• **Extracted material**
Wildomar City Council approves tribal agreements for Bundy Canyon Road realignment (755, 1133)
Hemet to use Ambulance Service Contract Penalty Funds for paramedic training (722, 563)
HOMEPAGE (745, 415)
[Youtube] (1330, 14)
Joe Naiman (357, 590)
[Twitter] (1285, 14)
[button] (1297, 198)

• **Required work**
Set down the entire listing above again, word for word.

• **Answer to this problem**
Wildomar City Council approves tribal agreements for Bundy Canyon Road realignment (755, 1133)
Hemet to use Ambulance Service Contract Penalty Funds for paramedic training (722, 563)
HOMEPAGE (745, 415)
[Youtube] (1330, 14)
Joe Naiman (357, 590)
[Twitter] (1285, 14)
[button] (1297, 198)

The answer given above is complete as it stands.